De tous les poèmes en prose de Mallarmé, le moins commenté est certainement cette étrange onzième pièce d’« Anecdotes ou Poëmes » : « L’Ecclésiastique ». Ce silence n’est pas fortuit. « L’Ecclésiastique » en effet met en scène une activité qu’une critique pudibonde a préféré taire ou n’évoquer que de façon dissimulée : la masturbation, ou « sombre agitation basse » à laquelle se livre le personnage-titre dans la fausse privauté printanière du bois de Boulogne (lignes 8 & 9). Ainsi Henri Mondor, dans sa grande biographie de Mallarmé, ne rappelle ce texte que pour énigmatiquement le qualifier de « page d’irrésistible comique », au début d’un chapitre traitant de la danse. Plus près de nous, dans un article pourtant consacré à « La poétique de l’érotisme mallarméen », Anne-Marie Amiot se contente de citer les deux premières phrases du texte pour illustrer la relation toujours étroite, dans l’esthétique mallarméenne, entre la problématique de la Nature et celle de la rêverie poétique. Il n’y a guère que Jean-Pierre Richard et Jean-Luc Steinmetz pour qui ce poème en prose ne fasse pas les frais d’un tel embarras. Le premier évoque « l’étrange scène érotique » dans laquelle s’inscrit ce « curé amoureusement vautré dans l’herbe » ; le second « un ecclésiastique [...] mis en humeur par la belle saison », le terme de « pratique masturbatoire » n’apparaissant – nous y reviendrons – que dans la mesure où il peut aussi être entendu dans un sens figuré.
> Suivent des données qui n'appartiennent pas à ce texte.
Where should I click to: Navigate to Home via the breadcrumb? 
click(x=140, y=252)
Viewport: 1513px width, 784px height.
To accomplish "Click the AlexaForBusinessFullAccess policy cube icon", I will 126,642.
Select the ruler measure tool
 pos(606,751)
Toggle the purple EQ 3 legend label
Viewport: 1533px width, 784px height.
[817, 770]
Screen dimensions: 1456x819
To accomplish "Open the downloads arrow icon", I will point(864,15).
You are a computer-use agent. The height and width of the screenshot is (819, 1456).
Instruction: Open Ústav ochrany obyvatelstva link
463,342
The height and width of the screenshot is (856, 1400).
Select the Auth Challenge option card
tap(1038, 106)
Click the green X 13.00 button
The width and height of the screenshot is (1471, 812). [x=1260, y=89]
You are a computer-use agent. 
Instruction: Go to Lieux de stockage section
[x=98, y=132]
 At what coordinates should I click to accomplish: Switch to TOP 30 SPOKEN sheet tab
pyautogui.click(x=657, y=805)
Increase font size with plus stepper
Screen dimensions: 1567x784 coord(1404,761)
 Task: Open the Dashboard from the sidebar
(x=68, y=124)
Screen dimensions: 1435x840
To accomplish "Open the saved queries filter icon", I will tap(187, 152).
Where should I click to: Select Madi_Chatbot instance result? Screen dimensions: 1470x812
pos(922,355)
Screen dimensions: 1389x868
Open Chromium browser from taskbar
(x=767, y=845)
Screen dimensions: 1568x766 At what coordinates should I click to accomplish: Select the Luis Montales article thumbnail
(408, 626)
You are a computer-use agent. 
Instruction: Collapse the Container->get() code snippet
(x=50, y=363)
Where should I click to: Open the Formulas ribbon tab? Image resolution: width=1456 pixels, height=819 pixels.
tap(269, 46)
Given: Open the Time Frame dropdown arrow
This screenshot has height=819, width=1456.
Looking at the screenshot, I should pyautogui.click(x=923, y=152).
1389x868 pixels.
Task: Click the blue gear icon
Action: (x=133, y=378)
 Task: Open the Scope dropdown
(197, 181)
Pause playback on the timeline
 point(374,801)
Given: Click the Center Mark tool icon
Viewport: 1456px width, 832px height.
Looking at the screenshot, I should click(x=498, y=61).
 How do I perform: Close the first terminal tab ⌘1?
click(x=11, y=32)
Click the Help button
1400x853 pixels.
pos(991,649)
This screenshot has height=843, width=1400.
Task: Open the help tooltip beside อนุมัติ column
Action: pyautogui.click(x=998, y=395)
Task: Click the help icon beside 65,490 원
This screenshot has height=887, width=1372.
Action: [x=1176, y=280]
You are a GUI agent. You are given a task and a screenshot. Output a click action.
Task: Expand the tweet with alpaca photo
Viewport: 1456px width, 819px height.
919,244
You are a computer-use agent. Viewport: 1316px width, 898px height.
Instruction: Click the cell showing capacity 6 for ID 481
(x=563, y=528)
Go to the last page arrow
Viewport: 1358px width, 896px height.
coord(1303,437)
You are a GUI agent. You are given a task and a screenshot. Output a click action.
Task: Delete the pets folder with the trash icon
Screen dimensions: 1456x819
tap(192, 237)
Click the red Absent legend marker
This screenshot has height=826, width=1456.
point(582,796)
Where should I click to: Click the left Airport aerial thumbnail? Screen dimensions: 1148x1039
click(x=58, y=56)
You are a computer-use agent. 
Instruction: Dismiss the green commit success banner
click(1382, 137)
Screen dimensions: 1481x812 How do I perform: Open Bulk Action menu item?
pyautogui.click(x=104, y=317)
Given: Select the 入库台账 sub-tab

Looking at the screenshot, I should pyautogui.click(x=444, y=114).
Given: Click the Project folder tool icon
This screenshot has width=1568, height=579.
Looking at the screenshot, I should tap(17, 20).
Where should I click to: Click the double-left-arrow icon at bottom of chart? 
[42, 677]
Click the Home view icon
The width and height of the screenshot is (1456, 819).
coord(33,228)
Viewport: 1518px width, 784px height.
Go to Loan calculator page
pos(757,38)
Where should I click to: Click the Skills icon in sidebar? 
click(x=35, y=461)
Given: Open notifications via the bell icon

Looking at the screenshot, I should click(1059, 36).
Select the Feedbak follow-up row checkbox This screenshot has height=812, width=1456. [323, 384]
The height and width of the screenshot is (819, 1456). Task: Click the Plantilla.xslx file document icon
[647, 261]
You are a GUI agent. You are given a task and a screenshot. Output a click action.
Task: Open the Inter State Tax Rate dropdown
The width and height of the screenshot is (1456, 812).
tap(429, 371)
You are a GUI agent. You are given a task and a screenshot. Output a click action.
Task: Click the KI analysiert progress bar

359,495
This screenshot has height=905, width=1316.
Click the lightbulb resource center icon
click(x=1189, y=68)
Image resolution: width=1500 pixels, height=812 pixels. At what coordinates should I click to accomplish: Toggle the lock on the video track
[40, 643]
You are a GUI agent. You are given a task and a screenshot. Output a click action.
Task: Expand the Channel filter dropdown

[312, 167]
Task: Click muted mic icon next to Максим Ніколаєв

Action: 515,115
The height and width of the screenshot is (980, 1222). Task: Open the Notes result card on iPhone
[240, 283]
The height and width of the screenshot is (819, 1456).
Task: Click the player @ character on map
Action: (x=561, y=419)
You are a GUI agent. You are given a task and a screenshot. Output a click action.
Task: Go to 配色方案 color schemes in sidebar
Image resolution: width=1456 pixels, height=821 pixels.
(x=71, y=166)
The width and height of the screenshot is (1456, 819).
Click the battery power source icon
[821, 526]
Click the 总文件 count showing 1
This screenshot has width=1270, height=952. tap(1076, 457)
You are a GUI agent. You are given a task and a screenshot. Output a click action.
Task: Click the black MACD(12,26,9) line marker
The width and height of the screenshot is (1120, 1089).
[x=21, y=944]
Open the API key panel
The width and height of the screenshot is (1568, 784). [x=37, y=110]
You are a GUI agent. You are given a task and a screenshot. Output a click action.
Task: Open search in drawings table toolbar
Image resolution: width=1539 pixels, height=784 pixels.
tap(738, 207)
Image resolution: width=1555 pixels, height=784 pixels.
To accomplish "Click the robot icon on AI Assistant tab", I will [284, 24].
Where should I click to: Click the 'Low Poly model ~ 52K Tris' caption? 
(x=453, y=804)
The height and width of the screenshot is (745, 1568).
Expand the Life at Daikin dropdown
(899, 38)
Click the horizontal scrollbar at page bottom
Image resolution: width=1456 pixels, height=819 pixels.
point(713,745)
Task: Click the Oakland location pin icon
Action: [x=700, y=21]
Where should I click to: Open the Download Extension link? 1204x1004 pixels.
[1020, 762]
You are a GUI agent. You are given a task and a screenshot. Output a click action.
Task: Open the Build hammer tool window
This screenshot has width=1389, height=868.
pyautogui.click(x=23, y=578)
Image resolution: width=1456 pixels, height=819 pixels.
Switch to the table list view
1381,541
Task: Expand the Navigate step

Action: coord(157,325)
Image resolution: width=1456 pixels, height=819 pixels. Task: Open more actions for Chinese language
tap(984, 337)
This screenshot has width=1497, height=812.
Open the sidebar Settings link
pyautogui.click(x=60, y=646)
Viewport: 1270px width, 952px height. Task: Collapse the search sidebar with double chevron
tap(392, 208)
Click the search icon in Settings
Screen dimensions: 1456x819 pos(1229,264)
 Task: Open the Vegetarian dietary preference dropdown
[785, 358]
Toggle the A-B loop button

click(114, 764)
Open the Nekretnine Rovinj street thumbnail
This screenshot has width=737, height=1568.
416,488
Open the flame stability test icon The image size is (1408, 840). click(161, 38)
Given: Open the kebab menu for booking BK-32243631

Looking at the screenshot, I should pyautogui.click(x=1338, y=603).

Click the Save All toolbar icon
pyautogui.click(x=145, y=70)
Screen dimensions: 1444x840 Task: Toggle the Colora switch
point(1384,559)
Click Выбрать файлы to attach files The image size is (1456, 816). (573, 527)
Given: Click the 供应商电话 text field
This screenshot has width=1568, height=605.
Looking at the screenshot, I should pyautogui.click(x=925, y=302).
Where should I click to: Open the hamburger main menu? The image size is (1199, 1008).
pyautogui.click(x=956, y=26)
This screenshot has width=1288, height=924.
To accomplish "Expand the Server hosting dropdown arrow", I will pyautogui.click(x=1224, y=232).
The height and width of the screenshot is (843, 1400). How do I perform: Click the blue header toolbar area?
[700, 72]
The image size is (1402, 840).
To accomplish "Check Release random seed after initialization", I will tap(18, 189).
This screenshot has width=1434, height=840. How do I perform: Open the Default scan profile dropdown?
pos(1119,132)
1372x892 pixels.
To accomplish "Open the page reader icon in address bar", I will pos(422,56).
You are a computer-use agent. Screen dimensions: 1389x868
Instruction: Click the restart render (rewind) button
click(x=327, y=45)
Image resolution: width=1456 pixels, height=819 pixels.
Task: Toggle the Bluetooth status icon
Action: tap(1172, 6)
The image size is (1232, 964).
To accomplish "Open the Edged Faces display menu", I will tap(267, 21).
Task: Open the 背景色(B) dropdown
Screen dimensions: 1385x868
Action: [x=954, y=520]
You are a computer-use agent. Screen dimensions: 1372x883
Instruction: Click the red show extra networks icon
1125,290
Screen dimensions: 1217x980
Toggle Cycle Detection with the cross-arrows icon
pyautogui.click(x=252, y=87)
Il est vrai que Mallarmé lui-même semble toujours avoir fait preuve de réticences vis-à-vis d’un texte qu’il ne fit d’abord paraître qu’à l’étranger, dans le numéro 49 de la Gazzetta letteraria, artistica e scientifica du 4 décembre 1886. La publication d’un inédit constituait pour Mallarmé une façon de saluer l’entreprise du directeur de cette revue turinoise, Vittorio Pica, qui lui avait consacré un long article. Plusieurs mois auparavant, à Gustave Kahn qui s’enquérait peut-être de ce texte pour sa revue La Vogue, le fonctionnaire de l’Instruction publique Mallarmé confiait néanmoins : « Quand à ce que publie Pica, il n’y a qu’un morceau de prose d’inédit et par malheur je ne puis l’imprimer ici, comme universitaire : « L’Ecclésiastique », vous voyez tout de suite pourquoi ». Il faut attendre le numéro d’avril 1888 de La Revue Indépendante, qui constitue encore à cette époque le bastion principal des amis de Mallarmé, pour que le poète le fasse reparaître sous le titre « Actualité : Printemps au bois de Boulogne », s’abstenant néanmoins de toute parution ultérieure en revue. Quant aux publications en recueils, il semble que Mallarmé prit soin de soustraire « L’Ecclésiastique » de cette version bon marché de ses oeuvres que fut l’Album de Vers et de Prose de 1887 et 1887-1888, pour en revanche le faire figurer dans Pages, Vers et Prose. Morceaux choisis et enfin Divagations. Cette relative discrétion contraste avec les fréquentes parutions dont bénéficièrent généralement les autres poèmes en prose, « L’Ecclésiastique » apparaissant de ce fait – il faudrait ici en convenir – comme une pièce de second ordre au regard de ces textes.